A block of data:
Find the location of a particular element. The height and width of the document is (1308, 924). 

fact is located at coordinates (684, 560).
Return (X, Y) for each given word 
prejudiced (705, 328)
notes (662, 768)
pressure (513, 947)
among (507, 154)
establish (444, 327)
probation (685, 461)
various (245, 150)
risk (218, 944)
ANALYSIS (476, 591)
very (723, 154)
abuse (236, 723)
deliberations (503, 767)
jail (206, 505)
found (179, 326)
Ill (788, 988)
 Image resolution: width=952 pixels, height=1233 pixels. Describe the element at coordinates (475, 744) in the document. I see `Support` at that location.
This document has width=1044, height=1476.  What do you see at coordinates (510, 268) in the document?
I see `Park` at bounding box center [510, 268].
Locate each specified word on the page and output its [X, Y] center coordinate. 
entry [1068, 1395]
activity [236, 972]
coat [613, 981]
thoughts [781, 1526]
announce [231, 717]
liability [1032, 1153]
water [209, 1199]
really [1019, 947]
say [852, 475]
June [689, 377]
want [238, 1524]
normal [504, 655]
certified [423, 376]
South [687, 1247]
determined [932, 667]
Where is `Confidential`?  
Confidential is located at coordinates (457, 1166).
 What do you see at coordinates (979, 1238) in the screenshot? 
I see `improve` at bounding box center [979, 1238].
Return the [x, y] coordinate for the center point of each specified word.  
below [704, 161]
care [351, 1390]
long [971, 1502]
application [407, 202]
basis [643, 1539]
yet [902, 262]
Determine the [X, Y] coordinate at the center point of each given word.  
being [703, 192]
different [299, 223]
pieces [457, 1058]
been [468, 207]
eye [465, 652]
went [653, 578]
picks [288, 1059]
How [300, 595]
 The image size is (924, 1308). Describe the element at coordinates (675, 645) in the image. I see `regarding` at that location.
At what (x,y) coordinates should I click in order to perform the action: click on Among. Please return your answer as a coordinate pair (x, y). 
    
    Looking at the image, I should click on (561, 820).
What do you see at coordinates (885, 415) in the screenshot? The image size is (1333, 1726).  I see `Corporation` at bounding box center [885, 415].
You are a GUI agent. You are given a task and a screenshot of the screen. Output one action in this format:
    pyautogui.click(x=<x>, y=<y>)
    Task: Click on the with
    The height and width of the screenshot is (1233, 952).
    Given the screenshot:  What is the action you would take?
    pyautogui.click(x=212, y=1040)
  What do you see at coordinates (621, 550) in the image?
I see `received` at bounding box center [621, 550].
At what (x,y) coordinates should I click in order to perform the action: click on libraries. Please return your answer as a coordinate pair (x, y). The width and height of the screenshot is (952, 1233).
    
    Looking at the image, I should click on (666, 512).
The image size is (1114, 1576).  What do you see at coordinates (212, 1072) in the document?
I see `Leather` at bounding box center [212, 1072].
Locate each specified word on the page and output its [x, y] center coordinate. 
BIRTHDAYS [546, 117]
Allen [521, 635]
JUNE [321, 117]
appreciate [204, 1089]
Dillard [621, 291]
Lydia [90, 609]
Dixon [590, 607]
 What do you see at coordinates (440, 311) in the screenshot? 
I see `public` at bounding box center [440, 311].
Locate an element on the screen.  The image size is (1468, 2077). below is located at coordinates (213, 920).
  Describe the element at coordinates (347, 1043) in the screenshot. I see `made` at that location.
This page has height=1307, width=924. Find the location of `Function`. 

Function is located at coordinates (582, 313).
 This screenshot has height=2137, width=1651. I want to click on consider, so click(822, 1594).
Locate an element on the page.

### Exercise
Repeat the lines above word for word, starting at the first line and ending at the line that contains "determined [932, 667]".

### Exercise response
Find the location of a particular element. The height and width of the document is (1308, 924). 

fact is located at coordinates (684, 560).
Return (X, Y) for each given word 
prejudiced (705, 328)
notes (662, 768)
pressure (513, 947)
among (507, 154)
establish (444, 327)
probation (685, 461)
various (245, 150)
risk (218, 944)
ANALYSIS (476, 591)
very (723, 154)
abuse (236, 723)
deliberations (503, 767)
jail (206, 505)
found (179, 326)
Ill (788, 988)
 Image resolution: width=952 pixels, height=1233 pixels. Describe the element at coordinates (475, 744) in the document. I see `Support` at that location.
This document has width=1044, height=1476.  What do you see at coordinates (510, 268) in the document?
I see `Park` at bounding box center [510, 268].
Locate each specified word on the page and output its [X, Y] center coordinate. 
entry [1068, 1395]
activity [236, 972]
coat [613, 981]
thoughts [781, 1526]
announce [231, 717]
liability [1032, 1153]
water [209, 1199]
really [1019, 947]
say [852, 475]
June [689, 377]
want [238, 1524]
normal [504, 655]
certified [423, 376]
South [687, 1247]
determined [932, 667]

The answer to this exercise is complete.